*DATA*:
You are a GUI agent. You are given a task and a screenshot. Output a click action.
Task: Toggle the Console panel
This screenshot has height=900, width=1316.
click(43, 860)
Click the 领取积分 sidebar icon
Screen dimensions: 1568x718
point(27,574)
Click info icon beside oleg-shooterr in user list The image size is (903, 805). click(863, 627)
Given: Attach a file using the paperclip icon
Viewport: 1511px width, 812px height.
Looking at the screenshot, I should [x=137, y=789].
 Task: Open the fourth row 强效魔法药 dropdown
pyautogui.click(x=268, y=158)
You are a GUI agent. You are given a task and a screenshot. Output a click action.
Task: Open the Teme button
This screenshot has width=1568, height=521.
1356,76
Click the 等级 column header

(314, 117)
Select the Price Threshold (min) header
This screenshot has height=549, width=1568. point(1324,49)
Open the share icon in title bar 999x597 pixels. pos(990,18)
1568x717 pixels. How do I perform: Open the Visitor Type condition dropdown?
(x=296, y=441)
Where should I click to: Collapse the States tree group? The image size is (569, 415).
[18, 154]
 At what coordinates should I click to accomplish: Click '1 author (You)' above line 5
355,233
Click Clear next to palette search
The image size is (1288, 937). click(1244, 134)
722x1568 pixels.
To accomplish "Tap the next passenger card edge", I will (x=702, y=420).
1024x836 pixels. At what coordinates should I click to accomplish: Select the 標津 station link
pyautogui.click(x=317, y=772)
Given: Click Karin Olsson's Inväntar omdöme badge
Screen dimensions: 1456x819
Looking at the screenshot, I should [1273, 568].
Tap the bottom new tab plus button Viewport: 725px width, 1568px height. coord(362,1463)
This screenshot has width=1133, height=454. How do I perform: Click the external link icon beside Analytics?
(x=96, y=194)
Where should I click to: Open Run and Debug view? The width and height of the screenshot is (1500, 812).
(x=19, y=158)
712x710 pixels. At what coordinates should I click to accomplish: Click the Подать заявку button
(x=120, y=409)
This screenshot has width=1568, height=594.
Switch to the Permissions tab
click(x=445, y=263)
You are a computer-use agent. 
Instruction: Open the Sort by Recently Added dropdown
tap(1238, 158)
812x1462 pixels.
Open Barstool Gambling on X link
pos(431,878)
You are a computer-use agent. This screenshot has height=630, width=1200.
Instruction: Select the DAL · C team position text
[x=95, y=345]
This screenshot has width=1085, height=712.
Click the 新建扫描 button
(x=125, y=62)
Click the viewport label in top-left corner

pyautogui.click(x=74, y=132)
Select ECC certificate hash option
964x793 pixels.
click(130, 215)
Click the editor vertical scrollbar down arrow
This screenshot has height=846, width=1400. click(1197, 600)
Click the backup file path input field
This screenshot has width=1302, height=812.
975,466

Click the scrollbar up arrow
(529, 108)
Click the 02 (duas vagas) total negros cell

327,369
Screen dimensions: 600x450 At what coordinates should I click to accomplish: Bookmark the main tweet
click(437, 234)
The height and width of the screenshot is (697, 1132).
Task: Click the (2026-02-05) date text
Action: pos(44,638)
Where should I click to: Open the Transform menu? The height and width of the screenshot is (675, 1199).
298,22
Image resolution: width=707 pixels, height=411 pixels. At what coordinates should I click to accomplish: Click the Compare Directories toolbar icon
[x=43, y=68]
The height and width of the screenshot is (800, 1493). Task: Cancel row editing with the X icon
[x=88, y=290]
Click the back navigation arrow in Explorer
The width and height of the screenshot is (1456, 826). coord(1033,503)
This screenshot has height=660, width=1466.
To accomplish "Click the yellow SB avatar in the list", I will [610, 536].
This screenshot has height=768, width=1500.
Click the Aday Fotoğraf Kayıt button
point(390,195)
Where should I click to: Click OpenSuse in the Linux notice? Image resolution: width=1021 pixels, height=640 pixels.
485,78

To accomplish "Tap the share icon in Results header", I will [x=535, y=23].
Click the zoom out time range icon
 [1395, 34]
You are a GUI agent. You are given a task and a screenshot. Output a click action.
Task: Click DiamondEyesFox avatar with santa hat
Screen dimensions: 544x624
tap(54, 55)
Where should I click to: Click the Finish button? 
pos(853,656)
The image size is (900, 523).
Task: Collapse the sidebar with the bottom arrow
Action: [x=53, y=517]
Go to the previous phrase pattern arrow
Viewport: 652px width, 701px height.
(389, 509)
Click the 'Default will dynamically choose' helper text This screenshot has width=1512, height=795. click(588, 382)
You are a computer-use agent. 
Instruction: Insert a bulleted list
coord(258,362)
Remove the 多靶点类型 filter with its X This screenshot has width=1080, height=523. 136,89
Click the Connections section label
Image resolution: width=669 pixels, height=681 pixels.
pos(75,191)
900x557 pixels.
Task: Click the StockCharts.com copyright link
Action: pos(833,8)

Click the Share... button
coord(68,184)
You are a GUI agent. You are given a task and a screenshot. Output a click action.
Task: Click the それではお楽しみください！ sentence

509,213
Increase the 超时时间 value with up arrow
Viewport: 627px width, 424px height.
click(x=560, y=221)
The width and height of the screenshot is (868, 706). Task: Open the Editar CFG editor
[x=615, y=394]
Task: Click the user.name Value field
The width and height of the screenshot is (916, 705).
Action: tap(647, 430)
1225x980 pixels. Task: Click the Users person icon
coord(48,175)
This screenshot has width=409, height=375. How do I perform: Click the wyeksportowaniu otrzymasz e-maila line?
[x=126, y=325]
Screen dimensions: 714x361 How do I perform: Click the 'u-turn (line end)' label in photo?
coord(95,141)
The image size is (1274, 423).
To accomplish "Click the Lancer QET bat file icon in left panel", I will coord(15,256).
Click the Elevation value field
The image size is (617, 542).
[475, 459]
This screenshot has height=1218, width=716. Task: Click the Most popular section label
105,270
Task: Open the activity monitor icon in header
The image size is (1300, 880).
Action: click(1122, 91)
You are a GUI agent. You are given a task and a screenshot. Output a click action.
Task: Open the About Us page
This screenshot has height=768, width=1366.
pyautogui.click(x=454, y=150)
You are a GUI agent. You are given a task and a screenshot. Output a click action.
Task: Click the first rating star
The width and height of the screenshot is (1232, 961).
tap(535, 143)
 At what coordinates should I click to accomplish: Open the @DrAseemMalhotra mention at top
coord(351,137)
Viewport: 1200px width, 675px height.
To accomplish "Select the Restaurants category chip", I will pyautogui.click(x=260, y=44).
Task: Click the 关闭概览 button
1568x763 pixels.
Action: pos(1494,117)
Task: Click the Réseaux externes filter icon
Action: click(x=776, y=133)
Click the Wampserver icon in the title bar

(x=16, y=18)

*TASK BRIEF*: From the data above, give every line again exactly as it appears.

*EXERCISE ANSWER*:
You are a GUI agent. You are given a task and a screenshot. Output a click action.
Task: Toggle the Console panel
This screenshot has height=900, width=1316.
click(43, 860)
Click the 领取积分 sidebar icon
Screen dimensions: 1568x718
point(27,574)
Click info icon beside oleg-shooterr in user list The image size is (903, 805). click(863, 627)
Given: Attach a file using the paperclip icon
Viewport: 1511px width, 812px height.
Looking at the screenshot, I should [x=137, y=789].
 Task: Open the fourth row 强效魔法药 dropdown
pyautogui.click(x=268, y=158)
You are a GUI agent. You are given a task and a screenshot. Output a click action.
Task: Open the Teme button
This screenshot has width=1568, height=521.
1356,76
Click the 等级 column header

(314, 117)
Select the Price Threshold (min) header
This screenshot has height=549, width=1568. point(1324,49)
Open the share icon in title bar 999x597 pixels. pos(990,18)
1568x717 pixels. How do I perform: Open the Visitor Type condition dropdown?
(x=296, y=441)
Where should I click to: Collapse the States tree group? The image size is (569, 415).
[18, 154]
 At what coordinates should I click to accomplish: Click '1 author (You)' above line 5
355,233
Click Clear next to palette search
The image size is (1288, 937). click(1244, 134)
722x1568 pixels.
To accomplish "Tap the next passenger card edge", I will (x=702, y=420).
1024x836 pixels. At what coordinates should I click to accomplish: Select the 標津 station link
pyautogui.click(x=317, y=772)
Given: Click Karin Olsson's Inväntar omdöme badge
Screen dimensions: 1456x819
Looking at the screenshot, I should [1273, 568].
Tap the bottom new tab plus button Viewport: 725px width, 1568px height. coord(362,1463)
This screenshot has width=1133, height=454. How do I perform: Click the external link icon beside Analytics?
(x=96, y=194)
Where should I click to: Open Run and Debug view? The width and height of the screenshot is (1500, 812).
(x=19, y=158)
712x710 pixels. At what coordinates should I click to accomplish: Click the Подать заявку button
(x=120, y=409)
This screenshot has width=1568, height=594.
Switch to the Permissions tab
click(x=445, y=263)
You are a computer-use agent. 
Instruction: Open the Sort by Recently Added dropdown
tap(1238, 158)
812x1462 pixels.
Open Barstool Gambling on X link
pos(431,878)
You are a computer-use agent. This screenshot has height=630, width=1200.
Instruction: Select the DAL · C team position text
[x=95, y=345]
This screenshot has width=1085, height=712.
Click the 新建扫描 button
(x=125, y=62)
Click the viewport label in top-left corner

pyautogui.click(x=74, y=132)
Select ECC certificate hash option
964x793 pixels.
click(130, 215)
Click the editor vertical scrollbar down arrow
This screenshot has height=846, width=1400. click(1197, 600)
Click the backup file path input field
This screenshot has width=1302, height=812.
975,466

Click the scrollbar up arrow
(529, 108)
Click the 02 (duas vagas) total negros cell

327,369
Screen dimensions: 600x450 At what coordinates should I click to accomplish: Bookmark the main tweet
click(437, 234)
The height and width of the screenshot is (697, 1132).
Task: Click the (2026-02-05) date text
Action: pos(44,638)
Where should I click to: Open the Transform menu? The height and width of the screenshot is (675, 1199).
298,22
Image resolution: width=707 pixels, height=411 pixels. At what coordinates should I click to accomplish: Click the Compare Directories toolbar icon
[x=43, y=68]
The height and width of the screenshot is (800, 1493). Task: Cancel row editing with the X icon
[x=88, y=290]
Click the back navigation arrow in Explorer
The width and height of the screenshot is (1456, 826). coord(1033,503)
This screenshot has height=660, width=1466.
To accomplish "Click the yellow SB avatar in the list", I will [610, 536].
This screenshot has height=768, width=1500.
Click the Aday Fotoğraf Kayıt button
point(390,195)
Where should I click to: Click OpenSuse in the Linux notice? Image resolution: width=1021 pixels, height=640 pixels.
485,78

To accomplish "Tap the share icon in Results header", I will [x=535, y=23].
Click the zoom out time range icon
 [1395, 34]
You are a GUI agent. You are given a task and a screenshot. Output a click action.
Task: Click DiamondEyesFox avatar with santa hat
Screen dimensions: 544x624
tap(54, 55)
Where should I click to: Click the Finish button? 
pos(853,656)
The image size is (900, 523).
Task: Collapse the sidebar with the bottom arrow
Action: [x=53, y=517]
Go to the previous phrase pattern arrow
Viewport: 652px width, 701px height.
(389, 509)
Click the 'Default will dynamically choose' helper text This screenshot has width=1512, height=795. click(588, 382)
You are a computer-use agent. 
Instruction: Insert a bulleted list
coord(258,362)
Remove the 多靶点类型 filter with its X This screenshot has width=1080, height=523. 136,89
Click the Connections section label
Image resolution: width=669 pixels, height=681 pixels.
pos(75,191)
900x557 pixels.
Task: Click the StockCharts.com copyright link
Action: pos(833,8)

Click the Share... button
coord(68,184)
You are a GUI agent. You are given a task and a screenshot. Output a click action.
Task: Click the それではお楽しみください！ sentence

509,213
Increase the 超时时间 value with up arrow
Viewport: 627px width, 424px height.
click(x=560, y=221)
The width and height of the screenshot is (868, 706). Task: Open the Editar CFG editor
[x=615, y=394]
Task: Click the user.name Value field
The width and height of the screenshot is (916, 705).
Action: tap(647, 430)
1225x980 pixels. Task: Click the Users person icon
coord(48,175)
This screenshot has width=409, height=375. How do I perform: Click the wyeksportowaniu otrzymasz e-maila line?
[x=126, y=325]
Screen dimensions: 714x361 How do I perform: Click the 'u-turn (line end)' label in photo?
coord(95,141)
The image size is (1274, 423).
To accomplish "Click the Lancer QET bat file icon in left panel", I will coord(15,256).
Click the Elevation value field
The image size is (617, 542).
[475, 459]
This screenshot has height=1218, width=716. Task: Click the Most popular section label
105,270
Task: Open the activity monitor icon in header
The image size is (1300, 880).
Action: click(1122, 91)
You are a GUI agent. You are given a task and a screenshot. Output a click action.
Task: Open the About Us page
This screenshot has height=768, width=1366.
pyautogui.click(x=454, y=150)
You are a GUI agent. You are given a task and a screenshot. Output a click action.
Task: Click the first rating star
The width and height of the screenshot is (1232, 961).
tap(535, 143)
 At what coordinates should I click to accomplish: Open the @DrAseemMalhotra mention at top
coord(351,137)
Viewport: 1200px width, 675px height.
To accomplish "Select the Restaurants category chip", I will pyautogui.click(x=260, y=44).
Task: Click the 关闭概览 button
1568x763 pixels.
Action: pos(1494,117)
Task: Click the Réseaux externes filter icon
Action: click(x=776, y=133)
Click the Wampserver icon in the title bar

(x=16, y=18)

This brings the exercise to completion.